Stored data entries:
•••••
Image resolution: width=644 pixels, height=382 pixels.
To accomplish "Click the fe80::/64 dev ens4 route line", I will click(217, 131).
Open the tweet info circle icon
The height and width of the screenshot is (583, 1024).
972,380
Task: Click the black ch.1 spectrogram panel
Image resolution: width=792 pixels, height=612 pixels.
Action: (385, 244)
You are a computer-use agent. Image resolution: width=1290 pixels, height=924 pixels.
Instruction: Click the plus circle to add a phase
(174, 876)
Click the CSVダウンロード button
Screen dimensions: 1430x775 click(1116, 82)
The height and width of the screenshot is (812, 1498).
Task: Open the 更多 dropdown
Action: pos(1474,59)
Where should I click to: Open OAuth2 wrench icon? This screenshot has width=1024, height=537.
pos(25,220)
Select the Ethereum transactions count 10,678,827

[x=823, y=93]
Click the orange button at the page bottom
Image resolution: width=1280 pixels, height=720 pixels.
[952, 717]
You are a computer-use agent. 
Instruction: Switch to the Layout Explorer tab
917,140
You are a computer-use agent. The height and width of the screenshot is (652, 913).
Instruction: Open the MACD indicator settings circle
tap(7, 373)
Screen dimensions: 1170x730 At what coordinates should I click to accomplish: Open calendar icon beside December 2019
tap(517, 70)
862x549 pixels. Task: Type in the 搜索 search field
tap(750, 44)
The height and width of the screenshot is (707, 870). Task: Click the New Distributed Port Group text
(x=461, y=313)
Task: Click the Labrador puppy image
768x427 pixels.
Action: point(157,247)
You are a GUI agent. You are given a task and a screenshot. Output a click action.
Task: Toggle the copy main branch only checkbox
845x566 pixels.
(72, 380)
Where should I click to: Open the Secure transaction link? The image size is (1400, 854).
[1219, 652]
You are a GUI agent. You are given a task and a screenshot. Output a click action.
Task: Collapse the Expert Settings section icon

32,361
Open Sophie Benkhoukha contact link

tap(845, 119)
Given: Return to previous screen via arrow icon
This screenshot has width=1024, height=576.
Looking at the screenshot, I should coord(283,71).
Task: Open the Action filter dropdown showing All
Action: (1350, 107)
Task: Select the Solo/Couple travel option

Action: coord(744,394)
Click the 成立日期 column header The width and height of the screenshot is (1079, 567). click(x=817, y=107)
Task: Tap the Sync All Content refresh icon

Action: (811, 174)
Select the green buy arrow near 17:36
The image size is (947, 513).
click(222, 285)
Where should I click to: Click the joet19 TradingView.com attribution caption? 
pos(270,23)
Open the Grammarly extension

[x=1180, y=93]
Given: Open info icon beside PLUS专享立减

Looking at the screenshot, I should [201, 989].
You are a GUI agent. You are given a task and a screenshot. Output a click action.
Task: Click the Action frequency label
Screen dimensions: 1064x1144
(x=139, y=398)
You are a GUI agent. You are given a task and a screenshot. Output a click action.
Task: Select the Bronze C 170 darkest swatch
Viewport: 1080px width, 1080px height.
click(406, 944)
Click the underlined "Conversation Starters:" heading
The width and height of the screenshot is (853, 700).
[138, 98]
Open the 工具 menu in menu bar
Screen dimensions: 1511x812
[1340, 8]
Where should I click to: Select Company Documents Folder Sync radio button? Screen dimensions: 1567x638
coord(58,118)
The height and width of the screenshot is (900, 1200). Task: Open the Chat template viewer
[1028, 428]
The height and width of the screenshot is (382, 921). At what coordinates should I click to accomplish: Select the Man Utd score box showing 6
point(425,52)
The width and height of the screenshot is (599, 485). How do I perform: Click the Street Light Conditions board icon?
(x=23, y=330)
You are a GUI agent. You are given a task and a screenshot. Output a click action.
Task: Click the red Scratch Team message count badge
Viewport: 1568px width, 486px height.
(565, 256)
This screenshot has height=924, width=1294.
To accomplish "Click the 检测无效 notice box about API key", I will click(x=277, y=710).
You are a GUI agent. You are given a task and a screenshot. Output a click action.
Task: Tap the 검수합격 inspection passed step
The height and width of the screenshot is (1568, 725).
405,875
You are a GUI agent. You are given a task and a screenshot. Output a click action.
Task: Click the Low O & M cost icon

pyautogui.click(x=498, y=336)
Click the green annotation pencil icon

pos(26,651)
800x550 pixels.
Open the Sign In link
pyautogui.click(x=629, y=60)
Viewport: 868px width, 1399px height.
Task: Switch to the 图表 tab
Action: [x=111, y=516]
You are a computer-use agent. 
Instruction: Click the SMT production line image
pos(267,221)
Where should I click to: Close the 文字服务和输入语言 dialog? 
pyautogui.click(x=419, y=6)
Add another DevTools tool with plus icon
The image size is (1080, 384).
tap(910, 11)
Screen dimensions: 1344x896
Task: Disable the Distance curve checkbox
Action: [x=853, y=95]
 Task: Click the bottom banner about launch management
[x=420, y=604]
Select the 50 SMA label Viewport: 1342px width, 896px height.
•••••
Reproduce nothing but the lines from the line containing "Instruction: Click the SMT" to the last line of the data, each exactly as written.

Instruction: Click the SMT production line image
pos(267,221)
Where should I click to: Close the 文字服务和输入语言 dialog? 
pyautogui.click(x=419, y=6)
Add another DevTools tool with plus icon
The image size is (1080, 384).
tap(910, 11)
Screen dimensions: 1344x896
Task: Disable the Distance curve checkbox
Action: [x=853, y=95]
 Task: Click the bottom banner about launch management
[x=420, y=604]
Select the 50 SMA label Viewport: 1342px width, 896px height.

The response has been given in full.